## [EXERCISES]
a) Reproduce the passage on Mr Pye and goodness, starting at "God becomes the" and ending at "but is God’s.", and substitute "modest" for "humble".
b) Pick up the passage on Mr Pye and Christian goodness after its last sentence and write what comes next.

## [PROVIDED PASSAGE]
******************************

Unlike Christ, Mr Pye never asks the person he is about to help whether he really wants his assistance. 

Power is never questioned. Confident in his own benevolence and greater wisdom he treats people as puppets – at times quite literally. 

God becomes the “Great Pal” – always smiling, always present. Only in his final reconciliation with God does he experience any fear and trembling.

Do-goodery is not good. Goodness follows the path of justice: it is always respectful, humble and mindful that any good that is done never really came from the self anyway.

The Best Donor

The best donor gives knowing that what is given is not their own – but is God’s.

The Gift of Equality

He who treat as equals those who are far below him in human strength really makes them a gift of the quality of human beings, of which fate had deprived them. As far as it is possible for a creature, he reproduces the original generosity of the Creator with regard to them.

This is the most Christian of virtues. It is also the virtue which the Egyptian Book of the Dead describes in words as sublime even as those of the Gospel. “I have never caused anyone to weep. I have never spoken with a haughty voice. I have never made anyone afraid. I have never been deaf to words of justice and truth.”

******************************

## [GIVEN DATA]
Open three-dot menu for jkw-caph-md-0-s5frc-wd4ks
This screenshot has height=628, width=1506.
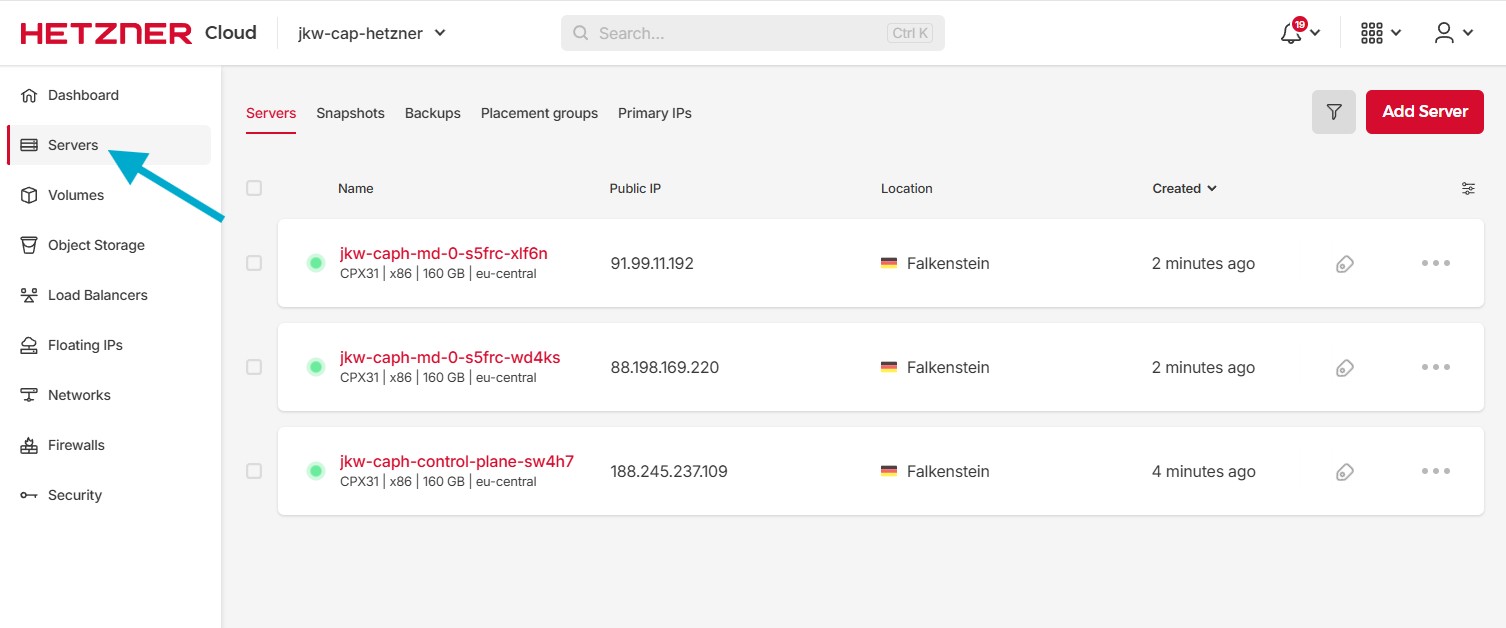pyautogui.click(x=1435, y=367)
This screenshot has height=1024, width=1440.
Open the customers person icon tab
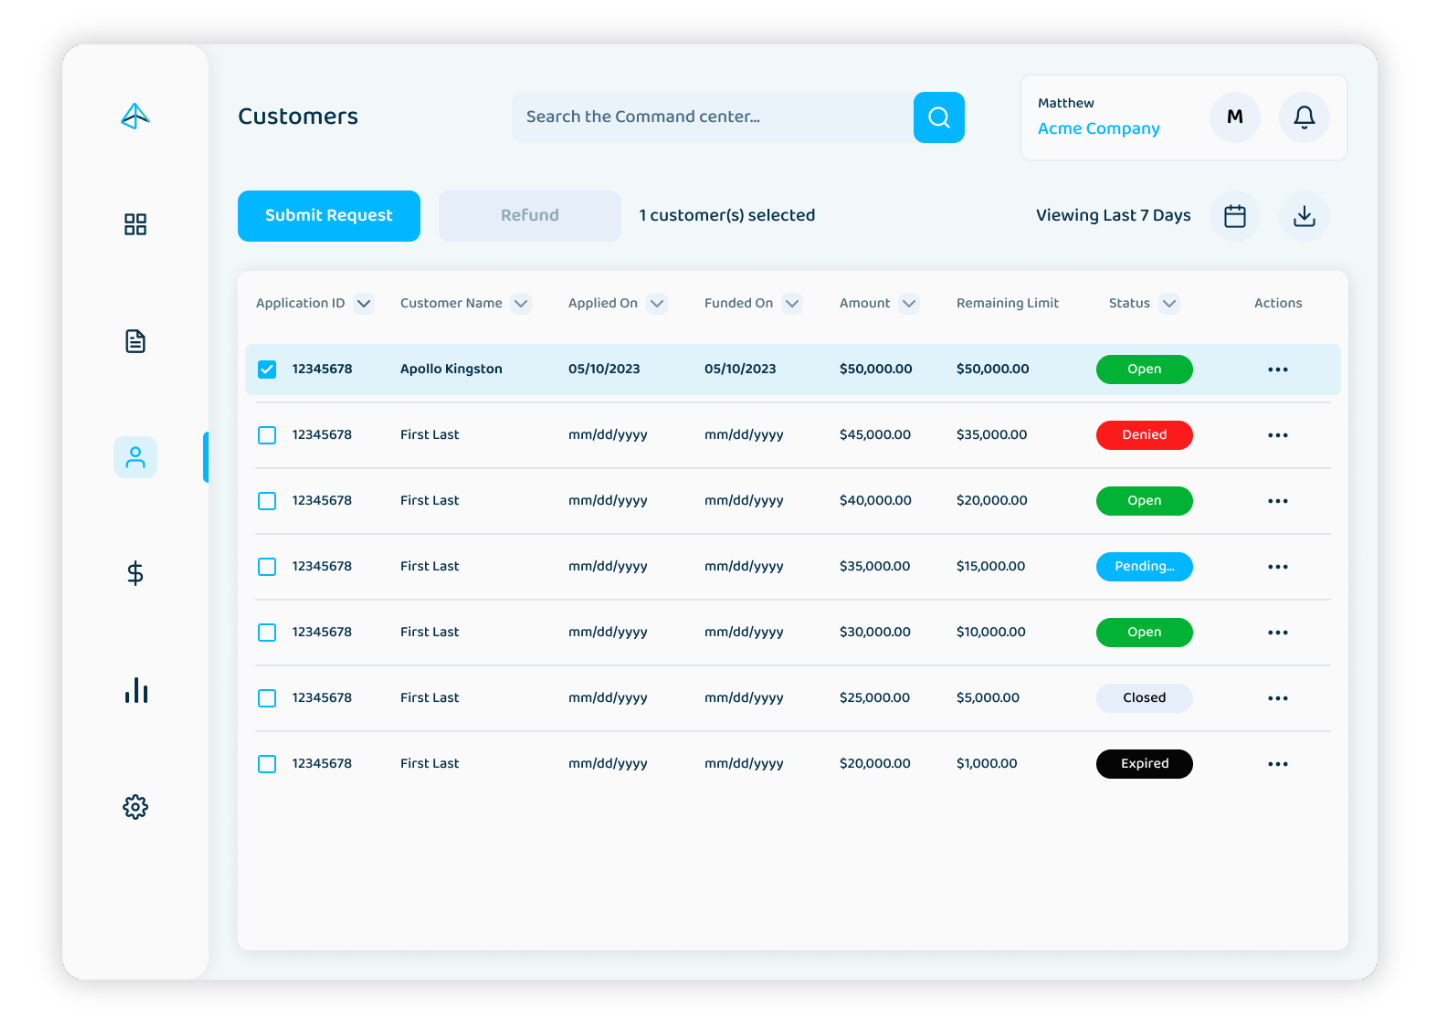tap(135, 457)
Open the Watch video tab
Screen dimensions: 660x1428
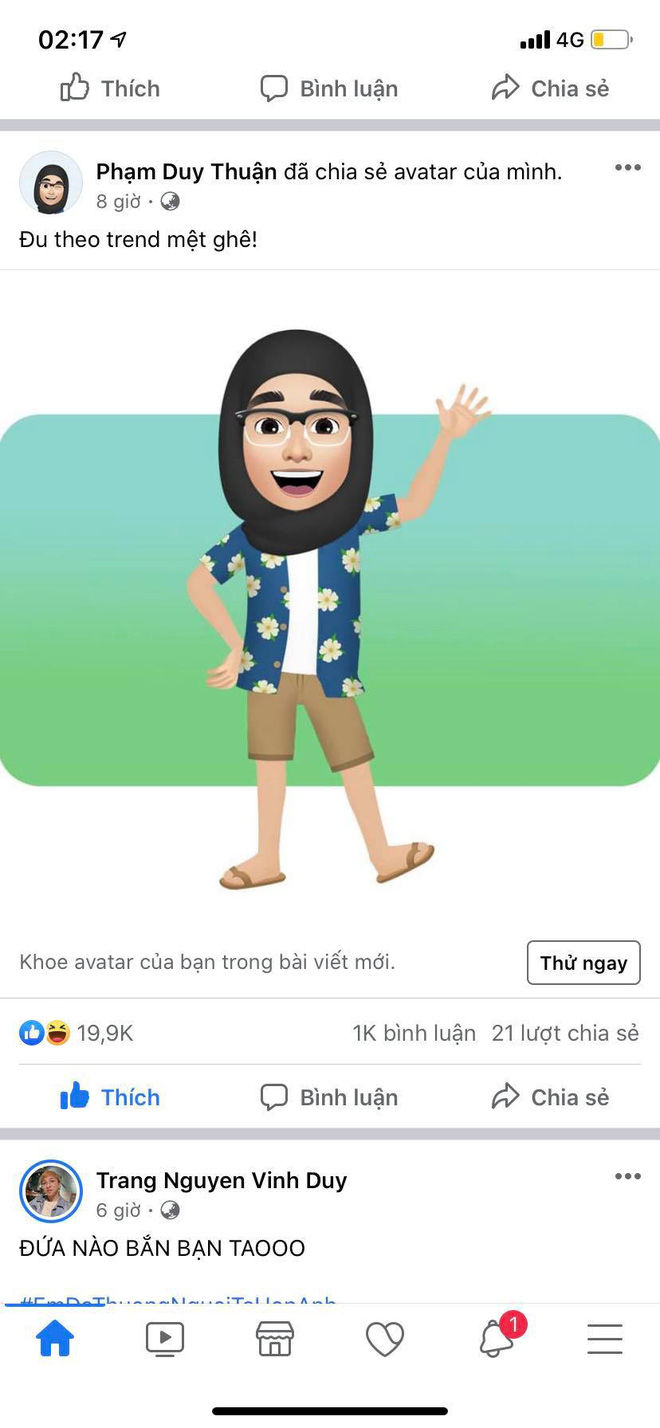tap(165, 1338)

******************************

## [EXPECTED ANSWERS]
a)
God becomes the “Great Pal” – always smiling, always present. Only in his final reconciliation with God does he experience any fear and trembling.

Do-goodery is not good. Goodness follows the path of justice: it is always respectful, modest and mindful that any good that is done never really came from the self anyway.

The Best Donor

The best donor gives knowing that what is given is not their own – but is God’s.

b)
Simon Weil from Forms of the Implicit Love of God

This gift is not a form of patronage. Rather we can only share with each other the gift of equality when we realise the ultimate emptiness of the other person’s power over us. However, this is only really possible if we can identify some source of self that is not locked into the natural world – with all the differences it throws up and reinforces.

We might also say that we have chosen equality as a moral ideal – but what lies behind the power of that ideal is not an empty choice or individual preference; instead it is a reflection of the true nature of things.